To put the majority’s decision in perspective, I offer the following chronology: (1) Texas law did not allow the jury to consider abuse mitigation; (2) Garcia vigorously objected that this was unconstitutional under Penry and requested an additional special issue; (3) the trial judge rejected Garcia’s objection on the record; (4) Garcia, having preserved his Penry objection, attempted (unsuccessfully) to mold his summation to comply with the judge’s order and with Texas law; (5) Garcia maintained his Penry claim throughout direct and collateral review; (6) Garcia is now precluded from complaining under Penry. Before exploring the flaws in the majority’s holding, I will explain why Garcia is entitled to relief under a proper Penry analysis.
1. The “Proper Legal Analysis” Under Penry
When considering Penry claims, “the proper legal analysis ... is for the court to answer two questions: (1) whether the defendant’s evidence held relevance to the jury’s capital deliberations; and if so, (2) whether, the jury was able to give constitutionally-sufficient mitigating effect to that evidence.” Tennard v. Dretke, 442 F.3d 240, 257 (5th Cir.2006) (“Tennard III"). If the Court answers “yes” on the first prong and “no” on the second, then Supreme Court precedent requires habeas relief. See id.

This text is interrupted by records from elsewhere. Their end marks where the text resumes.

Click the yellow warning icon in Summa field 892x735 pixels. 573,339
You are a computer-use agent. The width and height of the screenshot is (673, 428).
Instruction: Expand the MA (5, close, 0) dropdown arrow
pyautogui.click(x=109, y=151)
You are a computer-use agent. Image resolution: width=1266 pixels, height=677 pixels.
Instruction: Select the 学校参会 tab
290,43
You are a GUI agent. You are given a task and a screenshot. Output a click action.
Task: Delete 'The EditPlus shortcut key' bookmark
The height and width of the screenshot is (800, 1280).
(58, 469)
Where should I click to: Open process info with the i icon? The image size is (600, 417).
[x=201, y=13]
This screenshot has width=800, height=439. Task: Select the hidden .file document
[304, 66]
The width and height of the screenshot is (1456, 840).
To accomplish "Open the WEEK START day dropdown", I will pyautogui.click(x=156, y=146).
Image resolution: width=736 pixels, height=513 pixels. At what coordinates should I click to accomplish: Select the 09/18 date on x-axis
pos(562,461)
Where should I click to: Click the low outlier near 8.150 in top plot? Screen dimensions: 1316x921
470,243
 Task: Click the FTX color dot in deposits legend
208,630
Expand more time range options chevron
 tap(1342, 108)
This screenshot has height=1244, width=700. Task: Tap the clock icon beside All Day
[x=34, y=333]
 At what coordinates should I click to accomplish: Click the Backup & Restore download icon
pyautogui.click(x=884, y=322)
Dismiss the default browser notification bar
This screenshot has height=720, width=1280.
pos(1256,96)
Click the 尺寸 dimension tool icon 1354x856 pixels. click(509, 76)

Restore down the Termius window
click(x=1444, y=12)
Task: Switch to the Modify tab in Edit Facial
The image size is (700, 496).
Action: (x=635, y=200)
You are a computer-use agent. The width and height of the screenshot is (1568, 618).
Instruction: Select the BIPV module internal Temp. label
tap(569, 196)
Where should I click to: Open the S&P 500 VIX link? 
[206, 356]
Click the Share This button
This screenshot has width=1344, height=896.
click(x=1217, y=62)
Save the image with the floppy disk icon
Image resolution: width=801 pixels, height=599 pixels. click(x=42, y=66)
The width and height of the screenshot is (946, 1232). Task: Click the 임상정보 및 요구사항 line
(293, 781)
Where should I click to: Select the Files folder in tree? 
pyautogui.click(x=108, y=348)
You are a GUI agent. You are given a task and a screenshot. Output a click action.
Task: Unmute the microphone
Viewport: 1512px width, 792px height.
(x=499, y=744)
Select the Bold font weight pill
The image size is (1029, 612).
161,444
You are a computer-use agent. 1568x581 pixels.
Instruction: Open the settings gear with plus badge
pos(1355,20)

a. Garcia Presented Relevant Mitigating Evidence
The State correctly concedes, “There is no question as to the relevancy of Garcia’s mitigating evidence.” (Dretke Suppl. Br. 2.)1 Dr. Powitzky testified that Garcia was repeatedly drugged by his mother at a young age so he would have sex with her and her boyfriend; forced to perform oral sex at the age of five on a friend of his brother’s and at six on his brother; forced to perform oral sex at the age of eight on a fourteen-year-old female cousin; and sexually abused in the third grade by a nun who was supposed to be providing him with spiritual guidance. Penry v. Lynaugh (“Penry I”) establishes that evidence of this kind properly mitigates. See 492 U.S. 302, 109 S.Ct. 2934, 106 L.Ed.2d 256 (1989); see also supra p. 470 (Maj.Op.) (“[E]vidence that a defendant was a victim of childhood abuse may constitute mitigating evidence .... ”). The Supreme Court’s decision in Tennard clarified that general relevance is all that is required. See Ten-*474nard v. Dretke, 542 U.S. 274, 283-84, 124 S.Ct. 2562, 159 L.Ed.2d 384 (2004) (“Tennard II”).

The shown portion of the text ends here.